Ignacio Camacho-ABC

  • Desde aquel marzo dramático la política no ha hecho más que pulsar al azar los botones del cuadro de mandos

El año pasado tomamos las uvas casi solos pero ilusionados con el espejismo supersticioso de que para espantar la tragedia bastaría con cambiar un dígito por otro. Y sólo en enero, ya con la vacunación en marcha a ritmo lento, la pandemia se cobró once mil muertos para los que el anhelado remedio no llegó a tiempo. A lo largo de 2021 cayeron unos treinta mil más, aunque el número total de víctimas del Covid sigue siendo una cábala en el marasmo de datos del Gobierno. Así que cuando decimos que estamos mejor conviene hacer una pausa de respeto en memoria de los que no sobrevivieron. La que el miércoles olvidó el presidente cuando proclamaba que su gestión (?) de la pandemia ha sido un éxito.

Estamos mejor porque las vacunas minimizan la gravedad del ataque del virus, no porque nadie haya sido capaz de contener la nueva y más alta oleada de contagio masivo. Fuera de ese avance científico, la política no ha aportado en la crisis sanitaria más que incompetencia, propaganda y oportunismo. Lo hemos vuelto a comprobar en los últimos días con el recorte arbitrario de las cuarentenas y el sainete de las mascarillas, medidas por completo ajenas al criterio de la epidemiología.

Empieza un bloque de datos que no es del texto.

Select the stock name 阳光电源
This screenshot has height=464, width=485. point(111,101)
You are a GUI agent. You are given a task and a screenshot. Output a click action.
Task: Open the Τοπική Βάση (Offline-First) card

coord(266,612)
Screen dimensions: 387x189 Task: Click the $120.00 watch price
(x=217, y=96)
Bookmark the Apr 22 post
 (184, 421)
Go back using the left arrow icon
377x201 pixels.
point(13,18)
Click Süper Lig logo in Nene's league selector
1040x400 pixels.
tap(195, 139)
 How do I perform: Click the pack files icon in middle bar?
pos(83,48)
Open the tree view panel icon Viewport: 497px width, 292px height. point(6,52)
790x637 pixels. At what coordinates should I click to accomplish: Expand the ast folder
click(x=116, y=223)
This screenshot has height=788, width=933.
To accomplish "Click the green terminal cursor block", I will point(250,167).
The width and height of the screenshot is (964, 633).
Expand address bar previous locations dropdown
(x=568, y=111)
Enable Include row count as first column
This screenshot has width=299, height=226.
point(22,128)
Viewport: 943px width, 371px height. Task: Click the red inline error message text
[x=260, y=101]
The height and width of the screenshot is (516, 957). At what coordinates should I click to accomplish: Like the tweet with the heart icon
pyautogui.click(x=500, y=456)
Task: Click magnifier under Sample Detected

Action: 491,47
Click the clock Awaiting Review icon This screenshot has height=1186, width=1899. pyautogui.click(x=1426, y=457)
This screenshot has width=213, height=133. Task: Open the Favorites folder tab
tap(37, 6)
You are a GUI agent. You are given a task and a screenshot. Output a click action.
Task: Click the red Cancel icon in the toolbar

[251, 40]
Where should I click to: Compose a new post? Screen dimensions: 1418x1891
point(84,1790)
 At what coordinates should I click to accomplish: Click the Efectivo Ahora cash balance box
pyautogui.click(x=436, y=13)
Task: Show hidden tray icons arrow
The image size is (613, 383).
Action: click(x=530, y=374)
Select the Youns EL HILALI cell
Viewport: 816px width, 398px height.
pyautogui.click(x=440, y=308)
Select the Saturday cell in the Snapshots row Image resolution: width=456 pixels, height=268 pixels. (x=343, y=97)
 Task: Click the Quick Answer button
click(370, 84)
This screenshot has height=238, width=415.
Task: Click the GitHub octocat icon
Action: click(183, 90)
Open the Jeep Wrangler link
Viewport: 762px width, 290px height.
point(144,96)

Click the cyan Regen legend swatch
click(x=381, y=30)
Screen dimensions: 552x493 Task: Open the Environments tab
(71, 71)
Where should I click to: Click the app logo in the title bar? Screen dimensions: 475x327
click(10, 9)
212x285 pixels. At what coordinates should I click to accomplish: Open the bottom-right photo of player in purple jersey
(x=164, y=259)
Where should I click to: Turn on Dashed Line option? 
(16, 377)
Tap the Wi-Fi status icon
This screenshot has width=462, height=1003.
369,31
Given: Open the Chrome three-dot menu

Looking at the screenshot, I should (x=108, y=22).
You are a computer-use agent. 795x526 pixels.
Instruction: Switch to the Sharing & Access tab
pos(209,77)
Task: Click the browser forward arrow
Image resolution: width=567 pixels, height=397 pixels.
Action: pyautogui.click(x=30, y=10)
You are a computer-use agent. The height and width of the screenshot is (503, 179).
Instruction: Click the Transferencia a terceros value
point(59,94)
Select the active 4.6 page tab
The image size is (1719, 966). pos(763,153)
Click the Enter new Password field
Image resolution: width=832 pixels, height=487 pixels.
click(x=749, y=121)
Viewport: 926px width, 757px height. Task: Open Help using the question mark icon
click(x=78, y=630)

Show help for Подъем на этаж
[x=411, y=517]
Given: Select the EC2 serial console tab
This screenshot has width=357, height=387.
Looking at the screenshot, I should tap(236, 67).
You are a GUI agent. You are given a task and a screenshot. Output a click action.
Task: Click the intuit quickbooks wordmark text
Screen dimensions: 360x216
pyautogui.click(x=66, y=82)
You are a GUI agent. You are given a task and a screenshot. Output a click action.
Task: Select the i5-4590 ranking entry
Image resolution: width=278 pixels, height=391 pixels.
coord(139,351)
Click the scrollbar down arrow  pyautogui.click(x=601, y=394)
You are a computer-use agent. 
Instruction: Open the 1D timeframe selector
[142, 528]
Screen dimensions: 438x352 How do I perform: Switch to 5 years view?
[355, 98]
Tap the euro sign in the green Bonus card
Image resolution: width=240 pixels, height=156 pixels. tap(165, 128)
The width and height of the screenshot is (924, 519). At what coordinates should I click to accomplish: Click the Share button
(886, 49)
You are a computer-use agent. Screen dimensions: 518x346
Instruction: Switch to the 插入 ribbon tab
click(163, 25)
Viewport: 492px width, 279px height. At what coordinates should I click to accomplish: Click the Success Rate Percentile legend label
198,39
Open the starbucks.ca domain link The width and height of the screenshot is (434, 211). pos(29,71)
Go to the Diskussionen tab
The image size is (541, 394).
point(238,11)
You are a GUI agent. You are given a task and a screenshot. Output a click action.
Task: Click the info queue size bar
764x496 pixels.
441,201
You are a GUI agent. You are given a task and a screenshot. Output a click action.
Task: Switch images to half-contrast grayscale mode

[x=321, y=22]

Desde aquel marzo dramático las autoridades no han hecho otra cosa que pulsar al azar los botones del cuadro de mandos. Unas veces el mecanismo funcionaba en un sentido y otras en el contrario, y así hemos ido tirando en un juego de abierto/cerrado que atrapaba la salud, la libertad y la economía en el fuelle de una suerte de acordeón macabro. Han pasado veinte meses y dos Nocheviejas y a ese respecto nada ha cambiado, pero seguimos agarrándonos al pensamiento mágico de cada cabo de año. Como si la fecha fuera culpable del fracaso.

La única enseñanza del coronavirus es la endeblez de las certezas que sostenían una sociedad de apariencia invulnerable, sólida, perfecta. Ha puesto en ridículo a los falsos profetas, desnudado a los ventajistas que daban por definitivas las treguas y hasta malparado el prestigio chamánico de una ciencia forzada a acortar más allá de lo razonable sus plazos de respuesta. Y ahora necesitamos creer que va a admitir la ‘convivencia’ y convertirse en una enfermedad endémica sin continuar mutando para sorprendernos de otra manera. Existen indicios de que ésa puede ser al fin la hipótesis cierta pero en todo caso resulta más cómoda que acostumbrarse a andar a tientas o asumir la fragilidad de nuestra ficticia convicción de fortaleza.

Quizá el error de fondo, el existencial, haya consistido en la obsesión, tan humana, por volver a vivir como siempre. Eso no es posible cuando se dejan atrás ochenta, cien, ciento veinte mil muertes. Después de una debacle de esa escala ninguna sociedad sale indemne, ni mucho menos más fuerte. Mientras dure la peste, quede lo que quede, habrá que conformarse con vivir en presente. Y con que el 22 sea leve.